TASK BRIEF: The lines to copy are those in the records below that hold the word "from".

DATA:
■ ■ ■ ■ ■

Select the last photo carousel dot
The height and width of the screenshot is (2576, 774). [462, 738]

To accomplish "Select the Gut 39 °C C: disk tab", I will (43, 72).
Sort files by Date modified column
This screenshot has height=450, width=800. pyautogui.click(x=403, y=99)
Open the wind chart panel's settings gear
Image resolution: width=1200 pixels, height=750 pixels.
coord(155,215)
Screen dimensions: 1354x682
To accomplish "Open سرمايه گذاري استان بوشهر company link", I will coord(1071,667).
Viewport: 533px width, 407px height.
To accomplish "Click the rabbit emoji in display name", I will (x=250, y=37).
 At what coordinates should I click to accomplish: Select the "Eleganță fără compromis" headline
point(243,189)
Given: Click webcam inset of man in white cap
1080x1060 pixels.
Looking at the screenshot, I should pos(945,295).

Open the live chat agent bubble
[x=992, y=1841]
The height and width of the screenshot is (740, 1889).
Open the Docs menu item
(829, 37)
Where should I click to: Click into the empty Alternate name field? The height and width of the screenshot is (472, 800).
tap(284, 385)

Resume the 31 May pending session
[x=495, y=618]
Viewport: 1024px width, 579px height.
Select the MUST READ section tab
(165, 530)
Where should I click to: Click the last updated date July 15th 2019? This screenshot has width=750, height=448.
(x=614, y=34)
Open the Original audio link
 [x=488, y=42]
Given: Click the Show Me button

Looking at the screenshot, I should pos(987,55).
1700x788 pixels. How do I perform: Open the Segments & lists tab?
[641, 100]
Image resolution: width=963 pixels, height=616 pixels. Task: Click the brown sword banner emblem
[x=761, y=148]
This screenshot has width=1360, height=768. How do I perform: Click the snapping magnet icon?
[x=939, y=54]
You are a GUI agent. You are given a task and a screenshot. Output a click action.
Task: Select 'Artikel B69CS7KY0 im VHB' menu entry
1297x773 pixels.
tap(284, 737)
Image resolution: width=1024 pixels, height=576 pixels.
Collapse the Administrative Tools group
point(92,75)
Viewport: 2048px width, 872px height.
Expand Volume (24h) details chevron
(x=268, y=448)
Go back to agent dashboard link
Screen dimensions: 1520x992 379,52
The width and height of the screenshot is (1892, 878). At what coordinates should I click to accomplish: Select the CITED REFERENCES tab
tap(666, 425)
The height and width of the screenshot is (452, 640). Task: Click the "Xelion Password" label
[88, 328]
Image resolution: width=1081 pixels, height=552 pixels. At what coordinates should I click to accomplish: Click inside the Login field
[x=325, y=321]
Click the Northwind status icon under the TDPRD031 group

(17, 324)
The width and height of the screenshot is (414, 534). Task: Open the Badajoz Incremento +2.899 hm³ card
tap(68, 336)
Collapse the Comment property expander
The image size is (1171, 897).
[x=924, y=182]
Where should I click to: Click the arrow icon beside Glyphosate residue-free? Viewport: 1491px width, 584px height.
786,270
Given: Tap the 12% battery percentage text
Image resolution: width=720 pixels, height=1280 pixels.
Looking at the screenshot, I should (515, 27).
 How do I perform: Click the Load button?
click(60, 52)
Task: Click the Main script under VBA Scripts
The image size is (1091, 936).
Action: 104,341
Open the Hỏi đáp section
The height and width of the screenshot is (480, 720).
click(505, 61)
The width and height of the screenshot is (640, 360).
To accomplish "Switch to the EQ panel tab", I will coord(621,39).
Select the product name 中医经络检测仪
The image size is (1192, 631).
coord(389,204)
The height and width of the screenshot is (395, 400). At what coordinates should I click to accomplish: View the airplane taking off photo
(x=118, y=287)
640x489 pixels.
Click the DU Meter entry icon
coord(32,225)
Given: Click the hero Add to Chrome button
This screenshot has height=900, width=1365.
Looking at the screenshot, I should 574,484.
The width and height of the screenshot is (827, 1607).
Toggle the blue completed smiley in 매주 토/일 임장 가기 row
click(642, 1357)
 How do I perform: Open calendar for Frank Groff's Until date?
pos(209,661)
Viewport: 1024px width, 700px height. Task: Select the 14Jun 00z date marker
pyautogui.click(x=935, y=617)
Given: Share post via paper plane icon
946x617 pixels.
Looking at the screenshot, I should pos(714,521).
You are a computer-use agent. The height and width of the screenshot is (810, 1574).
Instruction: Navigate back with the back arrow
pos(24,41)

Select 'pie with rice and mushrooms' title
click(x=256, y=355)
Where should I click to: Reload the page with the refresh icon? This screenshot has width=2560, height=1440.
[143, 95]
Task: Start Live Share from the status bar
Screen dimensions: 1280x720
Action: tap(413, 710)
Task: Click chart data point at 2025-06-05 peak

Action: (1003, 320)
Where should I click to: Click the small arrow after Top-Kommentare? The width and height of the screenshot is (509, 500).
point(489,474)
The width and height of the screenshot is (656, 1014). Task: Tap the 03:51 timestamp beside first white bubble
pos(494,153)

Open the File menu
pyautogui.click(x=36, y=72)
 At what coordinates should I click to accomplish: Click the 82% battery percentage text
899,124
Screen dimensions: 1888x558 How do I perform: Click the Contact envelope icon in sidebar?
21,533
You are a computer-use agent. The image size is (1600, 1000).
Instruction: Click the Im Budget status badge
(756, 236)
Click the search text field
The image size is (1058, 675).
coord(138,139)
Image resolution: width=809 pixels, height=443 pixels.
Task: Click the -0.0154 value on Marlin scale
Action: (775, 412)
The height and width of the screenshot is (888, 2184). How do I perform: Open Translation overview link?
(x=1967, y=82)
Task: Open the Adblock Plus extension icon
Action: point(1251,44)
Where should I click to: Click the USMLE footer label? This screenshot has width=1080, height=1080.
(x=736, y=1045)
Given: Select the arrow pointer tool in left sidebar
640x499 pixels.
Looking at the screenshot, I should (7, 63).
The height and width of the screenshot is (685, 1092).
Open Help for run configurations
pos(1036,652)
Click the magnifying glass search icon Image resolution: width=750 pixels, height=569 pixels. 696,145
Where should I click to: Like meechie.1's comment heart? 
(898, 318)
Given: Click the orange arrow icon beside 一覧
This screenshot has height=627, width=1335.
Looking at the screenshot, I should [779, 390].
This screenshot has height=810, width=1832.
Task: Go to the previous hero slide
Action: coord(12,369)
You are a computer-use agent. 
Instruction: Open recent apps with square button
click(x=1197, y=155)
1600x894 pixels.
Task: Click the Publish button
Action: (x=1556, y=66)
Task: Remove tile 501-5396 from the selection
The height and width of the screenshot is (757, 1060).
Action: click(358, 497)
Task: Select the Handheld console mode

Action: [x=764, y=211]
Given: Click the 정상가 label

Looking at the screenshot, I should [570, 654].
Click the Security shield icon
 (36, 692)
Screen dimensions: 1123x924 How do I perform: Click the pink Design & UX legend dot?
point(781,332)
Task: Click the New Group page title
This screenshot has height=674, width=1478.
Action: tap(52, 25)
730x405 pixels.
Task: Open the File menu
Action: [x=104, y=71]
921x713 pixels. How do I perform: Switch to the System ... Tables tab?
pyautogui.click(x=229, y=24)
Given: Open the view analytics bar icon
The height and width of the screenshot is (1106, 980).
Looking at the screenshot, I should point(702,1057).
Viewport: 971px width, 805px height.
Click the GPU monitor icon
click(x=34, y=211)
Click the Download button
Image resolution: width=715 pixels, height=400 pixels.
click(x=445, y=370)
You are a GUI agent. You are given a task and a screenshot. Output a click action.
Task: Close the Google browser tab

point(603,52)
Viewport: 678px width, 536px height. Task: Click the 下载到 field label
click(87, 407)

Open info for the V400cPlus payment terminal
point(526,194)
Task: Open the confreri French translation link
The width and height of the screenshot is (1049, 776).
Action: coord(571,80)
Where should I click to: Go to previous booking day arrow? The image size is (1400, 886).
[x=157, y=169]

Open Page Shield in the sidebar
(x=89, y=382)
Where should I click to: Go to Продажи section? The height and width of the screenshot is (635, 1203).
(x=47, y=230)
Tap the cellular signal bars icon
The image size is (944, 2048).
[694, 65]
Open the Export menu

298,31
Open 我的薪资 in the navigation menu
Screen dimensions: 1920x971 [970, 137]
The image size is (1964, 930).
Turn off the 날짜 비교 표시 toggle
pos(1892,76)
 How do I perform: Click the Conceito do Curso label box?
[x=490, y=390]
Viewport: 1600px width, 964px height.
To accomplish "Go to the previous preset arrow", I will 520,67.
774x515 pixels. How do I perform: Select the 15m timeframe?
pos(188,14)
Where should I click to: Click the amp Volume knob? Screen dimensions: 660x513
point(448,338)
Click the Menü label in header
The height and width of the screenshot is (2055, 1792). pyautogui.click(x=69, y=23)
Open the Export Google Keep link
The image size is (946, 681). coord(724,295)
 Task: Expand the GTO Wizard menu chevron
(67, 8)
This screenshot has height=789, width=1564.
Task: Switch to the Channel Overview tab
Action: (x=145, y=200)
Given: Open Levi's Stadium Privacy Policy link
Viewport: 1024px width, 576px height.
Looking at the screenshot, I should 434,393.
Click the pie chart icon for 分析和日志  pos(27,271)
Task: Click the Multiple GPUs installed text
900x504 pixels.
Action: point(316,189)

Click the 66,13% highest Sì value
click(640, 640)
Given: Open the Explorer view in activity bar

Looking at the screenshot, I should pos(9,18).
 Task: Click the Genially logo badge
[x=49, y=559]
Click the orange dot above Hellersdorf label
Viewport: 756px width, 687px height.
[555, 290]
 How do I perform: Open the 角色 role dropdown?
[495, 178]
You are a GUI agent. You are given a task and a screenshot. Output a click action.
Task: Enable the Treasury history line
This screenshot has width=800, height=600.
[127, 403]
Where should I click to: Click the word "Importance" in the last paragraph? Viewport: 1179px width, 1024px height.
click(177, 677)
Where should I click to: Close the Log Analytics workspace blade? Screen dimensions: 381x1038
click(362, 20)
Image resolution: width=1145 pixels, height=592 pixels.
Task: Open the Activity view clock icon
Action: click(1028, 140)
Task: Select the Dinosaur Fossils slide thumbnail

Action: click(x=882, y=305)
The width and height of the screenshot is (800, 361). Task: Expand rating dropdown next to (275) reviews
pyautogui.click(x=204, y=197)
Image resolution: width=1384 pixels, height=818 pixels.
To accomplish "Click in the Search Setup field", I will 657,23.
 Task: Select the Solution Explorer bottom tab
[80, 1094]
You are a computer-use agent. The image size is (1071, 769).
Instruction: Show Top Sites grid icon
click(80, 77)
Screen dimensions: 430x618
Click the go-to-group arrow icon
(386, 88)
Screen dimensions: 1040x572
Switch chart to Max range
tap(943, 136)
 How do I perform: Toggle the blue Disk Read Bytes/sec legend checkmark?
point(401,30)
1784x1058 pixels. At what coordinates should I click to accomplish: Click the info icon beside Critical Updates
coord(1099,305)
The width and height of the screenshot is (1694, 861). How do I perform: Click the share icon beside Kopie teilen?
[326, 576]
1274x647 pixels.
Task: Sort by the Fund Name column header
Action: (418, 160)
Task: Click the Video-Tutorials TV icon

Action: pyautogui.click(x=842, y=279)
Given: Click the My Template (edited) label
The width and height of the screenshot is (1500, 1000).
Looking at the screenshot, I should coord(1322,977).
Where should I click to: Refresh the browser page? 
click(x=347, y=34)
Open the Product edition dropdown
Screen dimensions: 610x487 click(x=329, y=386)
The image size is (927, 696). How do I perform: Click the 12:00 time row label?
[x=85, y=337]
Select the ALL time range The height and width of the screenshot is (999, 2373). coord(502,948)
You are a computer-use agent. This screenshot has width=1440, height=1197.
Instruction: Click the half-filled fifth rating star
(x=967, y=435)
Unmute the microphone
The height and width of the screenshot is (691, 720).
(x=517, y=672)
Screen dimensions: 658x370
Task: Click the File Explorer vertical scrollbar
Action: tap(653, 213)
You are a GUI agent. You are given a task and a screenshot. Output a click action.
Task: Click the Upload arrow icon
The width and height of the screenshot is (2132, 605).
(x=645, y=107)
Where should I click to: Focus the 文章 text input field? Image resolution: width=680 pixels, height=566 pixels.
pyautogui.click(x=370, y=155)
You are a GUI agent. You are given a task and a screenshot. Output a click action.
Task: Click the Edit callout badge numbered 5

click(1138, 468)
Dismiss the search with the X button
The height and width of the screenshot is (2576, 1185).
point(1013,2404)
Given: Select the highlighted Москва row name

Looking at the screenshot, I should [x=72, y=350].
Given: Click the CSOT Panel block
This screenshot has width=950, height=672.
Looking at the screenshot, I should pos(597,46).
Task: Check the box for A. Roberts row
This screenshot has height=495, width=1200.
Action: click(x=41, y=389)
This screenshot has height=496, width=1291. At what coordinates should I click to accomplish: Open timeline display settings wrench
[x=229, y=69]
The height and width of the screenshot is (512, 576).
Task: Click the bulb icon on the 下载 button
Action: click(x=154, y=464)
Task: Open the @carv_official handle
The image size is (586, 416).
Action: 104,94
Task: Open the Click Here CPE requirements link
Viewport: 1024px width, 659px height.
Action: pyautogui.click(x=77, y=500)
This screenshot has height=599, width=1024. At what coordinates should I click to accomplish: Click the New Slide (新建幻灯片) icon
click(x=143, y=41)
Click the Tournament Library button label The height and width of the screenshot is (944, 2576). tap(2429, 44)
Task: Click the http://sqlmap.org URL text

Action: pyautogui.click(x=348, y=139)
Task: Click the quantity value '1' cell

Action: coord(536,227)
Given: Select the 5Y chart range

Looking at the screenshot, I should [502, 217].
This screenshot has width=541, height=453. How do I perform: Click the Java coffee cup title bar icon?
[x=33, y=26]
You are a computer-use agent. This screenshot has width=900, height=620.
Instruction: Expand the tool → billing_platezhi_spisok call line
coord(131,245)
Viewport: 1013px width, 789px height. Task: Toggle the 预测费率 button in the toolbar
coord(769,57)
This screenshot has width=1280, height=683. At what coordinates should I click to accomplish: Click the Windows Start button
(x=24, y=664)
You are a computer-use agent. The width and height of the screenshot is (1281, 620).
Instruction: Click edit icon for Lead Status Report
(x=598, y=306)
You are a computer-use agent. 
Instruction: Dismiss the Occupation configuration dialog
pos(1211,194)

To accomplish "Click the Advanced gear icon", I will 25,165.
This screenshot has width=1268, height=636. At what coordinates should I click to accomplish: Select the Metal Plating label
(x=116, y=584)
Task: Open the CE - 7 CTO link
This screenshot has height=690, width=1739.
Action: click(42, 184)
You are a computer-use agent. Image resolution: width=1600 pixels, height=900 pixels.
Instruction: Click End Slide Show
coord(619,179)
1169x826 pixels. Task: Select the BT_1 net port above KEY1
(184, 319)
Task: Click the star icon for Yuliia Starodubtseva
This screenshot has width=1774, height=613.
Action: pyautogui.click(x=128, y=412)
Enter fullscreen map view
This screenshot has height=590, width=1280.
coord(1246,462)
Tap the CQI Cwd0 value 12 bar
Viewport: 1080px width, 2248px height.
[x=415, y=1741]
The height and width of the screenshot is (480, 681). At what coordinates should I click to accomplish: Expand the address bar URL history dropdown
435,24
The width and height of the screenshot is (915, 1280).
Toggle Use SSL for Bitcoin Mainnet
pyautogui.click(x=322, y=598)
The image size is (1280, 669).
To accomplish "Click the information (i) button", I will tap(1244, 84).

■ ■ ■ ■ ■

EXERCISE SOLUTION:
Task: Start Live Share from the status bar
Task: Remove tile 501-5396 from the selection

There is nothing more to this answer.